Of the nations within the United Kingdom, Scotland would likely be the first domino to fall. Having previously held a referendum on UK membership in 2014 in which Scots voted to “remain” 55 percent to 44 percent, Scottish National Party (SNP) leader Nicola Sturgeon is pushing for another. Her new argument is that Scotland voted overwhelmingly to remain in the EU, and therefore it is unjust to force Scotland to stay aboard a sinking ship. This argument is built off of Sturgeon’s long-held belief that Scotland should become independent and free from the chains of London decision-makers. Since the Brexit referendum, support for independence has increased substantially, providing Sturgeon the backing to continue her campaign for a second post-Brexit referendum. However, Johnson has said he will block Scotland from holding another referendum, because democracy seems to only matter when it favors the Conservative agenda.
Another alarming development of a Tory-led Brexit is the possibility of Northern Ireland choosing to reunify with the Republic of Ireland, which would reverse over a century of division between on the isle of Ireland, and possibly re-ignite sectarian conflict. Northern Ireland has been a consistent sticking point in the Brexit negotiations. The primary element that has been scrutinized the most has been the Northern Irish backstop proposal by PM May. The backstop would ostensibly keep Northern Ireland in the EU Single Market until a further agreement could be put in place. Brexiteers, including prominent Conservatives such as Jacob Rees-Mogg, claimed this to be ‘Brexit lite’ and not delivering upon the referendum. Another is the possibility of a hard border between the Irish Republic and Northern Ireland, which would not only negatively affected the Northern Irish economy, but also harken back to a time of sectarian conflict. These possible outcomes would be direct results of a Conservative Brexit, one that does little to consider the implications to the people of Northern Ireland.

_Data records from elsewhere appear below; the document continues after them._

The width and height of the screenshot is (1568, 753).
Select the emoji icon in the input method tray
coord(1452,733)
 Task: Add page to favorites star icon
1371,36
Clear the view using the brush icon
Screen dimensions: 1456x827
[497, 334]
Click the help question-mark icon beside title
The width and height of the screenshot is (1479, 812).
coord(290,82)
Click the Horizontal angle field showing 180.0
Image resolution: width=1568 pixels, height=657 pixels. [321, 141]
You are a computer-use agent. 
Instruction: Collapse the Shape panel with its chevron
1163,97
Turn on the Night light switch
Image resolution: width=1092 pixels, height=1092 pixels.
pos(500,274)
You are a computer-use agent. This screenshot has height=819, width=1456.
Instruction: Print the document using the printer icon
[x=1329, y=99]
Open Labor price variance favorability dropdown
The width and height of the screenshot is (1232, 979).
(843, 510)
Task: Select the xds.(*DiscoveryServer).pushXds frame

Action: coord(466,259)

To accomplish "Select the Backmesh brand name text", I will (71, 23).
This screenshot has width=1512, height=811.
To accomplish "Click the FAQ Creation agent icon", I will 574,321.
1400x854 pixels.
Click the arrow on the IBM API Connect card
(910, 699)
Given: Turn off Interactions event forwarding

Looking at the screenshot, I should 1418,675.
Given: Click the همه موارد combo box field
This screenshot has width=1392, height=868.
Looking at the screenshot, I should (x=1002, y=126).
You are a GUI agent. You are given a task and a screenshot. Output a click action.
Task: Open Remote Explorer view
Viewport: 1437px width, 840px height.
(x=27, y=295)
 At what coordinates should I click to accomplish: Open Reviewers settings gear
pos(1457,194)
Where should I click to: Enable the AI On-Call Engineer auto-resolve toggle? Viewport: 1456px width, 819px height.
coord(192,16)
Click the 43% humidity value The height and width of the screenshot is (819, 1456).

If a hard Brexit does occur and a majority paves the way for reunification, the dormant conflicts that manifested during the Troubles in the latter half of the 20th century could once again spark, leading to violence and political chaos. There is already a rise in violence in Northern Ireland. Throughout the Brexit process, one key Northern Irish player–the DUP–has played a large role in the Brexit saga, as they are in coalition with the Conservative minority in the Commons. The DUP is right-wing and, as the name suggests, unionist and pro-United Kingdom. The DUP is also pro-Brexit and anti-backstop, thus complicating the negotiation process. DUP leader Arlene Foster has even said the “Union is our guiding star.” This staunchly unionist position is likely to be challenged by nationalists and others who view the DUP’s attachment to Britain, even as Britain metaphorically nears the cliff’s edge, as dangerous. Brexit could be the spark that leads to Northern Irish political upheaval and division, which could lead to reunification or even violence between political factions.
Ultimately, if the Conservatives wish to uphold the very core of their party identity, they must re-evaluate their Brexit approach. Contrary to Johnson’s belief, Brexit will divide the Union, and possibly break it up, rather than conserve it for generations to come. If Brexit is to occur, with or without a deal, the Union of the United Kingdom is likely to be called into question, and the Conservatives will be to blame.